This is a tremendous start! Wolfgang, thanks for updating the "Rackabello" link. The title variants are fascinating in and of themselves. Thanks, Masato. What would we do without Bronson? Any chance this collection is ever going to be republished? Thanks, Guest. And MMario, thanks for the Child collection! According to my edition - Dover, 1965 - you've included all of them. This gives us an excellent reference point.
I would be interested in paying particular attention to where the various versions come from geographically, and to the possibility of tracing some lineages for particular versions.
Since I grew up in Maryville, Tennessee, I'm partial to Sam Harmon's "Wild Boar", listed above in the DT links. It was recorded from the singing of Sam Harmon near Maryville, in 1939, by Herbert Halpert for the Library of Congress. You can listen to it on a cassette available from the Library of Congress (L57) CHILD BALLADS TRADITIONAL IN THE UNITED STATES, Vol. I, edited by Betrand H. Bronson, A4.

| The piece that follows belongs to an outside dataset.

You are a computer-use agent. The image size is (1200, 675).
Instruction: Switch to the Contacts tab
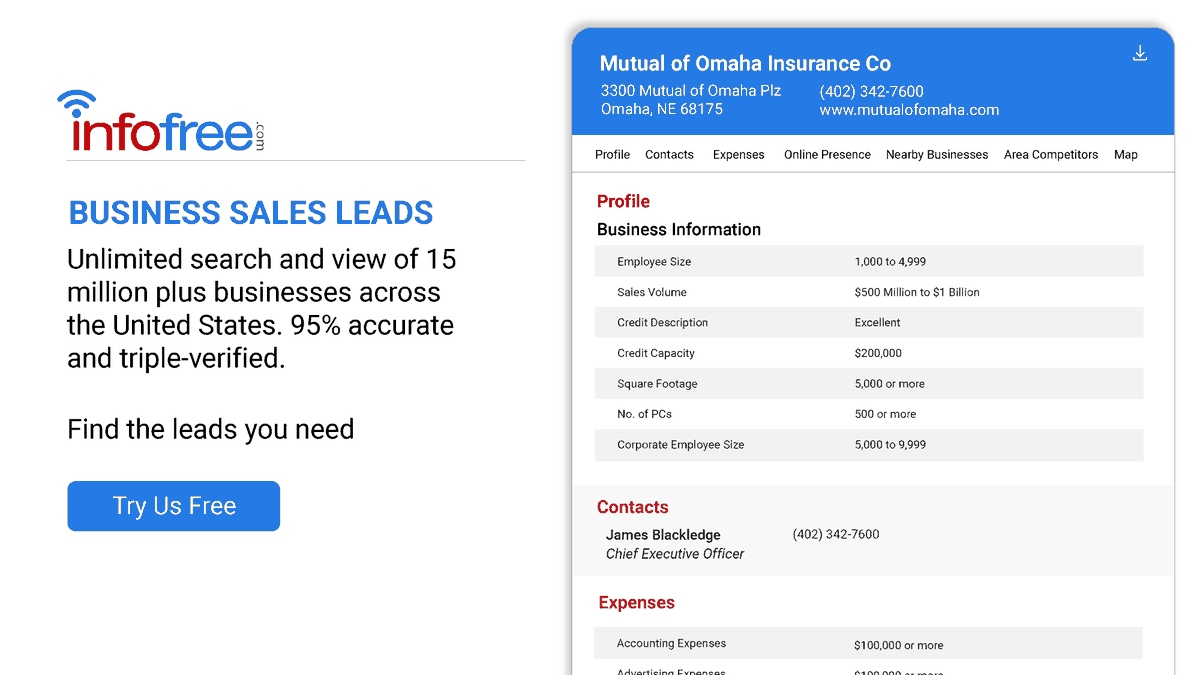[x=669, y=154]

!!!CAUTION!!! I ordered this from the Library of Congress by First Class Mail on December 20, 2001. I live about three and a half hours from Washington, D.C. I had a note this week from the LOC saying that they received my order on August 14, 2002. They say, "The long delay in responding to your order was due to the anthrax scare which attacked Capitol Hill in October, 2001. All first class mail delivery was stopped for several months." Fortunately, I called in February or so and found out what the problem was. They can't take phone or internet orders, so I had to FEDEX them my order and my check. They FEDEXed me right back with the tape. Don't try it by the normal mails, unless you can wait nine months or a year.
You'll find a copy of the words and music for Sam Harmon's "Wild Boar" in Bronson's THE SINGING TRADITION OF CHILD'S POPULAR BALLADS, 1976 (Princeton), on page 71. Bronson says that Harmon learned this from his father (Council Harmon). In the liner notes for the cassette mentioned above, Bronson says,
"This is the most interesting version of the ballad of "Sir Lionel" that has been discovered in this country. Mr. Harmon learned it from hearing his father sing it but its track has not been followed further. In its outlines it is quite like Child's C text, "The Jovial Hunter of Bromsgrove,"[cf. MMario's post above] collected in Worcestershire about 1845." (p.7)
Sam Harmon and his family lived in Cades Cove, not far from Maryville, Tennessee, right up to the time that the Cove was taken over by the Parks Service as a part of the Smoky Mountain National Park in the 1930s. You can learn a lot about the Harmon family from Mellinger Henry's book FOLK-SONGS FROM THE SOUTHERN HIGHLANDS, J.J.Augustin Publisher, New York City. Henry collected a bunch of songs from the Harmons, although "The Wild Boar" is not in this collection. There is also some information in Henry's book SONGS SUNG IN THE SOUTHERN APPALACHIANS, MANY OF THEM ILLUSTRATING BALLADS IN THE MAKING, London, the Mitre Press, 1934. Sam Harmon and his wife moved to Cades Cove from the Beech Mountain area of Western North Carolina, and both of them were related to the ballad singers in that area.
Peggy Seeger sings a version of Sam Harmon's "Wild Boar" on Record Four of her series with Ewan MacColl called THE LONG HARVEST, put out by ARGO,in 1967, in London, and unfortunately now out of print. Her tune is slightly different from Harmon's tune, but a good one. Jody Stecher's version, linked above, is also partially based on Sam Harmon's version, especially his tune. However, Stecher collates additional verses from other sources to fill out his version. It is interesting to compare the Harmon and Stecher versions, as well as the Harmon and the Child C version.